**AIM OF THE TASK:**
Both the line containing "Image resolution: width=1024" and the last line of the listing are included: write out exactly the lines from one to the other.

**RECORDS SUPPLIED:**
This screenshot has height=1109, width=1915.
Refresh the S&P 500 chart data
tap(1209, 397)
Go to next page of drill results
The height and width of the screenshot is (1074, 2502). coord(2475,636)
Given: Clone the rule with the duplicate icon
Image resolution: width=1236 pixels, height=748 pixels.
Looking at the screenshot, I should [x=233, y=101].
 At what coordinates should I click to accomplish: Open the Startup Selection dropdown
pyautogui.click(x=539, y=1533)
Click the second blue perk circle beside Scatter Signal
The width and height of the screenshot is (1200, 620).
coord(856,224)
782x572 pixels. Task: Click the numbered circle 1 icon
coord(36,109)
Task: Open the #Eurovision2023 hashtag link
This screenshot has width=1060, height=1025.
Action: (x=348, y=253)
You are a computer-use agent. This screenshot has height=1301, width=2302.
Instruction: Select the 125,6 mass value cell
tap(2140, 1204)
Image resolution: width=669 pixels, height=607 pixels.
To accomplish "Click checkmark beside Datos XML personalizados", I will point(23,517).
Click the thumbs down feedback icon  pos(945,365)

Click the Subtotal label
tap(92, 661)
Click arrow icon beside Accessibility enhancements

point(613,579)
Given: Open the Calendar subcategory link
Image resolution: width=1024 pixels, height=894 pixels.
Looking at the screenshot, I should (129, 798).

**RESULT OF THIS EXERCISE:**
Image resolution: width=1024 pixels, height=894 pixels.
Looking at the screenshot, I should (129, 798).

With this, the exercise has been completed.